Far Beyond Pain

“You are nothing without me and my money, why do you think you haven’t died from hunger and cold yet? You are nothing without the MAN of this house”.

He uttered these infamous loud words that marked thatformidable evening as he almost drove his wife and two children violently into a wall as if to seal his venomous words with one excruciating explanation mark. As she shut the car door with force powerful enough to break it and shatter the car windows.

The neighborhood soon heard their commotion which was exacerbated by the ever flowing river of names that he overtly and lovingly uses to describe his precious wife.

…Ladies and gentlemen, let me hear your applause for the typical eastern man -or at least that is what society uses to justify his passive and cold condescending refreshingly sexist  behaviour.

Lets talk about the kids shall we? Yes, the kids that they claim they live and stay together for… are the ones they’re sabotaging most and  distorting their faith in marriage for the rest of their lives”. Jane sat there,terrified and glued to her backseat with her thoughts louder than a walking parade attempting to hide her face in the darkness of the car fearing that her mere sight will give her parents more reasons to yell at each other. She didn’t know who to defend, if she stands by her mom she’ll anger her father and the opposite is true. She’s gotten used to this tricky situation and didn’t understand why she had to choose; In fact, she was angered by them equally. She knew that ominous evening will always haunt her and echo loudly in her subconscious mind and will contribute to her yet to be discovered psychological/internal conflicts and might even fracture all that she’s worked so hard to mend and put back together. 

The truth is that It wasn’t a matter of one really bad evening; it was her childhood or to be precise, life as she knows it devoid of love and color…

Ironically, mothers’ day is just around the corner.”It’s okay, it could be worse, some people don’t have mothers on Mothers Day” she said in attempt to console her self, but soon enough that consolation turned into bitterness as her aggregation grew stronger by moment when the mere sight of mothers’ day posters started to annoy her a bit more than they should, when the sight of little girls with their moms ripped her core a bit more than usual.

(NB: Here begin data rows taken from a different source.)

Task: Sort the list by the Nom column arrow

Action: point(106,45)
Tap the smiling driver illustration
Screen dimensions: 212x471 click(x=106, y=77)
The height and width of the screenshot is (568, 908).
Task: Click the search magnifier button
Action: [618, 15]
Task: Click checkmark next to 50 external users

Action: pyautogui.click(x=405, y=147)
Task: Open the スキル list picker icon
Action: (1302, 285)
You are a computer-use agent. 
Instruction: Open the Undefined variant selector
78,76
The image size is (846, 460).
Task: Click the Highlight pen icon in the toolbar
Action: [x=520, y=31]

She knew  very well that she’s been deprived of that too soon, she knew she grew up and matured sooner than other girls when she lost her mom; or in more accurate terms, when her mom decided to drop that high maintenance label and instead go for the easier option: make her kids’ lives a perpetual  inescapable nightmare.

As she looked at those posters that are supposed to instill a feeling of warmth in people’s hearts, she saw her 8 years old self sobbing on the floor and unable to comprehend the violence that could burst out of her mom that she used to singlehandedly destroy Jane’s most precious gift -at the time- which was a giant doll house. When the ages of 12 and 14 were marked by her face sweeping the house’s floor and by the bitter enraging memory of constantly being yanked by the hair and pugnaciously shoved down on the floor. When at 17 she fell truly or foolishly in love for the first time expecting support and protection but found constant blackmail and threat from her mom.

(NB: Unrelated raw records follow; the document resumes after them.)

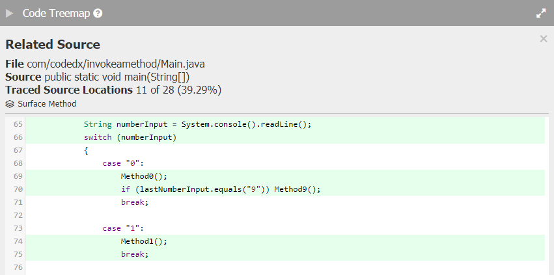The width and height of the screenshot is (554, 275).
Task: Maximize the Code Treemap panel to fullscreen
Action: click(x=540, y=13)
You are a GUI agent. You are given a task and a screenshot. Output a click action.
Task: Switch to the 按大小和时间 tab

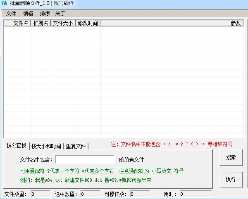46,146
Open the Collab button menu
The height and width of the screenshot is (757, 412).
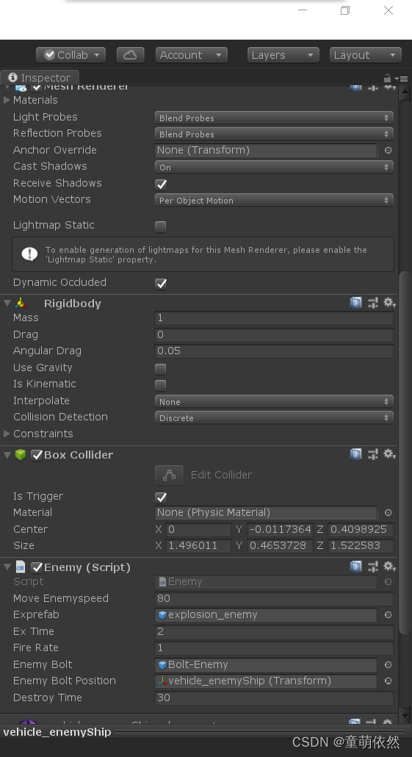pyautogui.click(x=71, y=55)
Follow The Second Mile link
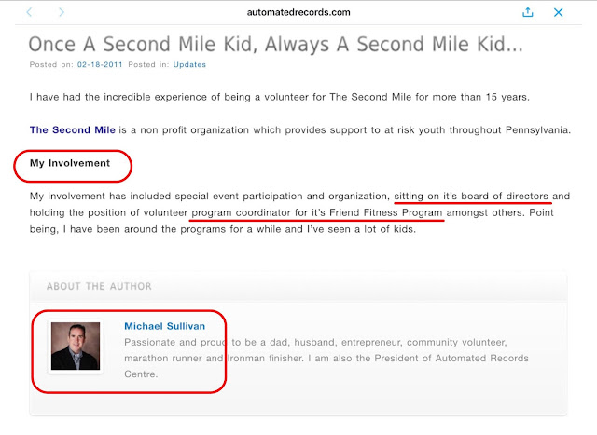This screenshot has height=435, width=597. click(70, 130)
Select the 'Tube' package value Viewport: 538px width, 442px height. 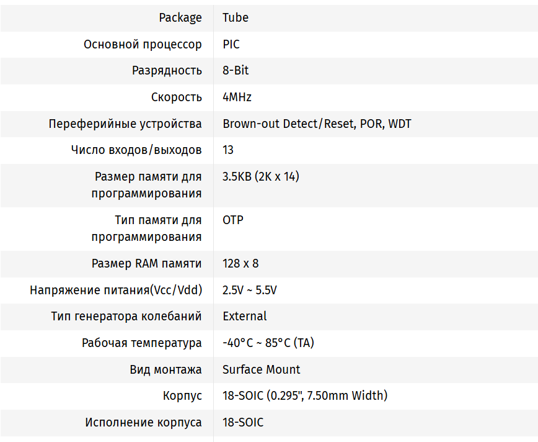point(236,17)
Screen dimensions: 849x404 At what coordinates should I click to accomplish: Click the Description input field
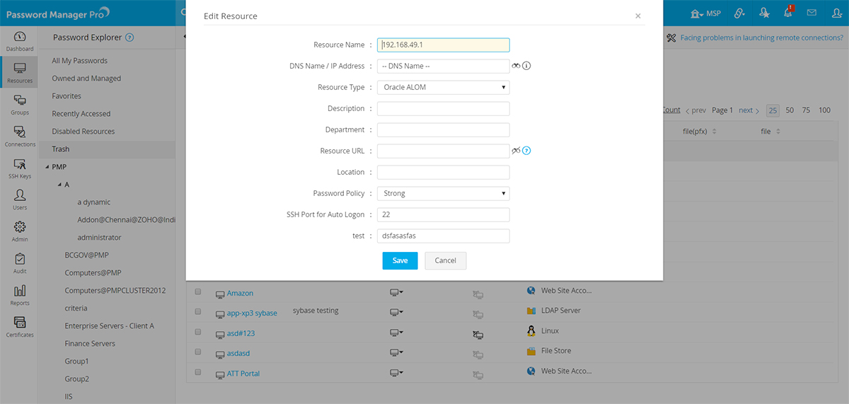coord(443,108)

How can she ever look at these posters without associating them with excruciating pain and utter hatred. Was she any privilege on those who had no mother? Was she any privilege on those whose parents are divorced?

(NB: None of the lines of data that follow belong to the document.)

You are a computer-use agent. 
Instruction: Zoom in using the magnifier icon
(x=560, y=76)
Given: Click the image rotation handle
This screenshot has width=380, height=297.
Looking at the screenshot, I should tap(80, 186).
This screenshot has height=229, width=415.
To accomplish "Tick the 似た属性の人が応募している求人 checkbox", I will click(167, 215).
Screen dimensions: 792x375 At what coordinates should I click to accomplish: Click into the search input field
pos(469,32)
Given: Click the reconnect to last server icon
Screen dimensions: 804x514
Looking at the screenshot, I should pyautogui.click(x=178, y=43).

If you’re a parent and you’re reading this, please take it easy on your daughters and sons. Don’t deprive them of the love that you’ve been brutally and unfairly deprived of as a child. Don’t beat them up, don’t transfer your own fears and doubts to them, don’t define them by your past. Do not restrict them.

Instead, give them the life you’ve always wanted to have and don’t break their hearts at home and then compel them to seek it outside of themselves.